The radio refractivity dependence on temperature and relative humidity of air for pressure p = 1000 hPa (a), refractivity sensitivity dependence on temperature and relative humidity of air (b).

Fig. 1. The radio refractivity dependence on temperature and relative humidity of air for pressure p = 1000 hPa (a), refractivity sensitivity dependence on temperature and relative humidity of air (b).

The sensitivity of refractivity on temperature and relative humidity of air is shown in Fig. 1b.
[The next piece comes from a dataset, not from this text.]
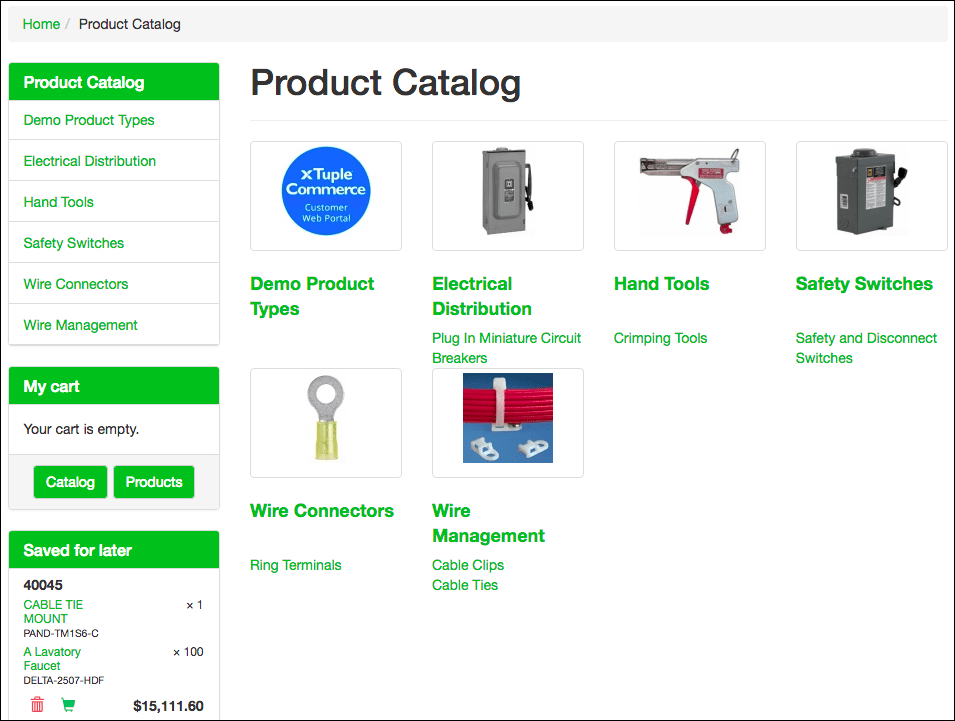Open Electrical Distribution from the sidebar menu
This screenshot has width=955, height=721.
(89, 160)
For t = 10°C (cca average near ground temperature in the Czech Republic), H = 70% (cca average near ground relative humidity) and p = 1000 hPa, the sensitivities are dN/dt = 1.43 N-unit/°C, dN/dH = 0.57 N-unit/% and dN/dp = 0.27 N-unit/hPa. The refractivity variation is usually most significantly influenced by the changes of relative humidity as a water vapour content often changes rapidly (both in space and time) and it is least sensitive to pressure variation. However a decrease in pressure with altitude is mainly responsible for a standard vertical gradient of the atmospheric refractivity. During standard atmospheric conditions, the temperature and pressure are decreasing with the height above the ground with lapse rates of about 6 °C/km and 125 hPa/km (near ground gradients). Assuming that relative humidity is approximately constant with height, a standard value of the lapse rate of refractivity with a height h can be obtained using pressure and temperature sensitivities and their standard lapse rates. Such an estimated standard vertical gradient of refractivity is about dN/dh » -42 N-units/km. It will be seen that such value is very close to the observed long term median of the vertical gradient of refractivity.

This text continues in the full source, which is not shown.